> TASK PROMPT:
Repeat each record below exactly as given.

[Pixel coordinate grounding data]
+---+

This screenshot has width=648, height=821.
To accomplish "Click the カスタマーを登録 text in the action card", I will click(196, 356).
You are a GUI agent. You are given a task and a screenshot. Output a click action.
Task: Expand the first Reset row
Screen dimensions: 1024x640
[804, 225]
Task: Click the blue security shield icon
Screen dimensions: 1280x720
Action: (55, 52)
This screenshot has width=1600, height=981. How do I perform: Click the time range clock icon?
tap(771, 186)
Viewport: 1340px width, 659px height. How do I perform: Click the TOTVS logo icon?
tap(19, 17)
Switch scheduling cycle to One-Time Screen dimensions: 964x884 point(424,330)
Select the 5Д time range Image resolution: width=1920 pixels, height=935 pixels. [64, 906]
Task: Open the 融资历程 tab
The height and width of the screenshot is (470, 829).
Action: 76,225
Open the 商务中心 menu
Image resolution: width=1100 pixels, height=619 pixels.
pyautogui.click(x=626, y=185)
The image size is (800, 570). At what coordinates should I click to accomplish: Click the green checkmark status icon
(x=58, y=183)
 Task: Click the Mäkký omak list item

+---+

> EXERCISE RESPONSE:
This screenshot has width=648, height=821.
To accomplish "Click the カスタマーを登録 text in the action card", I will click(196, 356).
You are a GUI agent. You are given a task and a screenshot. Output a click action.
Task: Expand the first Reset row
Screen dimensions: 1024x640
[804, 225]
Task: Click the blue security shield icon
Screen dimensions: 1280x720
Action: (55, 52)
This screenshot has width=1600, height=981. How do I perform: Click the time range clock icon?
tap(771, 186)
Viewport: 1340px width, 659px height. How do I perform: Click the TOTVS logo icon?
tap(19, 17)
Switch scheduling cycle to One-Time Screen dimensions: 964x884 point(424,330)
Select the 5Д time range Image resolution: width=1920 pixels, height=935 pixels. [64, 906]
Task: Open the 融资历程 tab
The height and width of the screenshot is (470, 829).
Action: 76,225
Open the 商务中心 menu
Image resolution: width=1100 pixels, height=619 pixels.
pyautogui.click(x=626, y=185)
The image size is (800, 570). At what coordinates should I click to accomplish: Click the green checkmark status icon
(x=58, y=183)
 Task: Click the Mäkký omak list item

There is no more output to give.